Scan the records below. List lines holding "panel".

Stored items

· · · · ·

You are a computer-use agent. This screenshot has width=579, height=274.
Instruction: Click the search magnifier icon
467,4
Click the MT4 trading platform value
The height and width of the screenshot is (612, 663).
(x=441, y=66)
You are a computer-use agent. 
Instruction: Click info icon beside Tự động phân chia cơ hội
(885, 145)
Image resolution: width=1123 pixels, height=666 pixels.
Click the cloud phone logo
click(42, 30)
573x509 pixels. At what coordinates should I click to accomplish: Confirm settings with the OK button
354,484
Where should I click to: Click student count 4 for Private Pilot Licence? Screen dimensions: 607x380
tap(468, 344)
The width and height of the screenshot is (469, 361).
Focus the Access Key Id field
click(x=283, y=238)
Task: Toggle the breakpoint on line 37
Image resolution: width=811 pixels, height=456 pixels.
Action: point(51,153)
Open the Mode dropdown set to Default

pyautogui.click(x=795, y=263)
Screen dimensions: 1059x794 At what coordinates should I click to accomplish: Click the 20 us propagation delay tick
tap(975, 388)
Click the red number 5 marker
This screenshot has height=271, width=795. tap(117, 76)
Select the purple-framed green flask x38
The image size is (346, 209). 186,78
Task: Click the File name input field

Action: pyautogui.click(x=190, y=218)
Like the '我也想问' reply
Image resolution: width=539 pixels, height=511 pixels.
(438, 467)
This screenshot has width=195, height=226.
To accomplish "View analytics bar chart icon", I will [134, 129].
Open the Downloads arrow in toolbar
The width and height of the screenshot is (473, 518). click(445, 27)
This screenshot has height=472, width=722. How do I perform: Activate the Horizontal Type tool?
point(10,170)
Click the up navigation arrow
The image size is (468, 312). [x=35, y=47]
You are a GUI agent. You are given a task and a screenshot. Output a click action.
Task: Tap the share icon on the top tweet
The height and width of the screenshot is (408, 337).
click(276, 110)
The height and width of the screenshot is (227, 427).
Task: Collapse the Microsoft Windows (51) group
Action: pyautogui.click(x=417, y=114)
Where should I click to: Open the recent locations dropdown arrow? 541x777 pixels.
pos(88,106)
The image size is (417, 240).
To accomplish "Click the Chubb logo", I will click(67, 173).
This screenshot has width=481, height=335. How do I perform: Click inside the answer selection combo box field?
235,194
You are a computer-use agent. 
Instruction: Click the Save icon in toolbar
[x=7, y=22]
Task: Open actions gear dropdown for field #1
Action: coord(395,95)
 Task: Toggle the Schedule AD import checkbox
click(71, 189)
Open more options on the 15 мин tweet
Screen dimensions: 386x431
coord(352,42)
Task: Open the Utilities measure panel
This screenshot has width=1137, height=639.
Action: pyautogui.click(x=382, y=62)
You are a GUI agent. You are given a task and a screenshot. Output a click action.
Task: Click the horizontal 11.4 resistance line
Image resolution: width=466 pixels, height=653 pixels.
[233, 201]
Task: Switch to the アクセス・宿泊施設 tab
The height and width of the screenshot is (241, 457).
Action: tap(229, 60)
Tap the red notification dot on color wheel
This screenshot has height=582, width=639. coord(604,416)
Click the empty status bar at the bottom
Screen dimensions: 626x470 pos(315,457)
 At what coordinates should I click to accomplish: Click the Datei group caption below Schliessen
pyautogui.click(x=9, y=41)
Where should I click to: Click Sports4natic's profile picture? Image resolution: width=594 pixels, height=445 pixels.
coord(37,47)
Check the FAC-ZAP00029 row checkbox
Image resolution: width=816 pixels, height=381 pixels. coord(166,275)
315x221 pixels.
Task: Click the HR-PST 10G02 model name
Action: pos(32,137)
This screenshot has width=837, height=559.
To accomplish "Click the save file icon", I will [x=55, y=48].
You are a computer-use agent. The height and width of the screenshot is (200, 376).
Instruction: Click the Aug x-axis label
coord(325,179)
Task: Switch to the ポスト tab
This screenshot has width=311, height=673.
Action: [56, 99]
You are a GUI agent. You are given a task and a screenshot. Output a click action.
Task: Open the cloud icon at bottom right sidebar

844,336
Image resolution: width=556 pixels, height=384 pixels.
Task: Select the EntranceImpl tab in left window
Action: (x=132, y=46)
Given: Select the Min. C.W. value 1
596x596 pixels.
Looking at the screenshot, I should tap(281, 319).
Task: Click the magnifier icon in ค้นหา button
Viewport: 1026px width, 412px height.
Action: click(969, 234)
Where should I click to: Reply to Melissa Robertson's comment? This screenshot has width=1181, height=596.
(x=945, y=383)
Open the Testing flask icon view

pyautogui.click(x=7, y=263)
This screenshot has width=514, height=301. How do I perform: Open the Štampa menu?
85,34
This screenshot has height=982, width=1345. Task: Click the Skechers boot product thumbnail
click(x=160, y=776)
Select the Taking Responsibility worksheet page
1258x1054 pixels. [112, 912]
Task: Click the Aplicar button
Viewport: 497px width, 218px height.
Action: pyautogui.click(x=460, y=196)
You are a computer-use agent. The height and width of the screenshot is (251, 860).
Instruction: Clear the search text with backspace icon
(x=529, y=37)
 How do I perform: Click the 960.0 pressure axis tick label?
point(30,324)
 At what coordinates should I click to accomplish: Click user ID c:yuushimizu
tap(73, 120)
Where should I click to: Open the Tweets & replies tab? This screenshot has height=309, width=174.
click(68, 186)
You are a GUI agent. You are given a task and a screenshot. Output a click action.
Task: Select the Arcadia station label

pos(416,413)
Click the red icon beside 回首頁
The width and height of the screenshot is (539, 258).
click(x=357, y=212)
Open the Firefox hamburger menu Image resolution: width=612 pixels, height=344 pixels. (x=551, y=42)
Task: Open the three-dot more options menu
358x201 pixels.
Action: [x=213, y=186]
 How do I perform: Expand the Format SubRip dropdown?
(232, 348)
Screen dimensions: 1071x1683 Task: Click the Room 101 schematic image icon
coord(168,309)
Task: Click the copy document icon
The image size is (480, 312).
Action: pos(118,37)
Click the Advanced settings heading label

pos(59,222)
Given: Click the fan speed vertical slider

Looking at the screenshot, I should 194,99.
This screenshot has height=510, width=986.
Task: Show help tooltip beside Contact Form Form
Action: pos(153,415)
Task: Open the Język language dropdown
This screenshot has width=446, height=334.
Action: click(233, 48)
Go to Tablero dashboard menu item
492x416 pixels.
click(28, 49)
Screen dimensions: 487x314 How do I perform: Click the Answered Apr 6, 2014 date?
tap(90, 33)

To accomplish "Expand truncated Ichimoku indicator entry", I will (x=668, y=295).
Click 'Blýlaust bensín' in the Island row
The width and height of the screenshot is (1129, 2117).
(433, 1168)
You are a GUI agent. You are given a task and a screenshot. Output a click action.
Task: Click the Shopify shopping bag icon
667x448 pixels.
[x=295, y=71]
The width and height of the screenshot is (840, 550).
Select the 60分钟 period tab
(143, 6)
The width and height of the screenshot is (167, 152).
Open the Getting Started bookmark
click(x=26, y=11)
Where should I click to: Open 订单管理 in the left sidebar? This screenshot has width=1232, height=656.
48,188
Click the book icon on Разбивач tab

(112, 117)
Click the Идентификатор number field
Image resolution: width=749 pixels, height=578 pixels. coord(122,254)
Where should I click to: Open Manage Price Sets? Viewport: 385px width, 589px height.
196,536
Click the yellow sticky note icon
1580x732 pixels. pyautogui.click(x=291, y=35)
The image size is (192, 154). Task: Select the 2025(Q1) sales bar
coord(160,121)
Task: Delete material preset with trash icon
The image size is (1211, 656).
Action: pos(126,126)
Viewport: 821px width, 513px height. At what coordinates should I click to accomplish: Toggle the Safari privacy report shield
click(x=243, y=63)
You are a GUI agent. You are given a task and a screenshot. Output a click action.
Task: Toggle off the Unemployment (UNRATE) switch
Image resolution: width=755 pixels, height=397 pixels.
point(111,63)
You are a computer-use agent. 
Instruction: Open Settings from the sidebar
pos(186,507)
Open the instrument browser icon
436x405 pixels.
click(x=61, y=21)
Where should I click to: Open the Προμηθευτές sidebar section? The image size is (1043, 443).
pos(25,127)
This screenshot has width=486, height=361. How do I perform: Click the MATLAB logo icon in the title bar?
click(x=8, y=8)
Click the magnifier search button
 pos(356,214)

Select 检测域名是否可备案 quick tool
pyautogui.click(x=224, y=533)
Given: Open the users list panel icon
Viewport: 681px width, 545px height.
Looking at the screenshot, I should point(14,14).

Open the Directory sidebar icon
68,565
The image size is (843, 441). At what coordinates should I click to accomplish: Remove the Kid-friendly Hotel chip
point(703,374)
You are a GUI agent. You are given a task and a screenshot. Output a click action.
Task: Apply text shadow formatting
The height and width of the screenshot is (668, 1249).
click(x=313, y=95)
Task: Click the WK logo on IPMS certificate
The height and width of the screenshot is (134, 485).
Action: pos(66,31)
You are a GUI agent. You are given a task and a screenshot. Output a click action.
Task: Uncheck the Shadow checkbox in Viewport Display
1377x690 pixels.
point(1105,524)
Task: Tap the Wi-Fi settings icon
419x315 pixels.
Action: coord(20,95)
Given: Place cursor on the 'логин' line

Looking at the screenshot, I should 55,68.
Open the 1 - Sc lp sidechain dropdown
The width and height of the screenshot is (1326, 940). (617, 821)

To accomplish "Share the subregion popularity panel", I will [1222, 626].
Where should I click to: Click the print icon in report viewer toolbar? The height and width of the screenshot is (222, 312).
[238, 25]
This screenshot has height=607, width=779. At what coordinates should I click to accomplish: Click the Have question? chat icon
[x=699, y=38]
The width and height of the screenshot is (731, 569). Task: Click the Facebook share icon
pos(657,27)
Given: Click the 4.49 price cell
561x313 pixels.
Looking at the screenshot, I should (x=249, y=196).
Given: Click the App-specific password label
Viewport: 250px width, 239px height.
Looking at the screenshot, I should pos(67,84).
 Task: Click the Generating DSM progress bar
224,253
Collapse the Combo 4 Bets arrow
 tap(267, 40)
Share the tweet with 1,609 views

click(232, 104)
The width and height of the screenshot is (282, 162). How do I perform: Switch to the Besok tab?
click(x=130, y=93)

· · · · ·

ANSWER FOR THIS EXERCISE:
Task: Open the Utilities measure panel
Given: Open the users list panel icon
To accomplish "Share the subregion popularity panel", I will [1222, 626].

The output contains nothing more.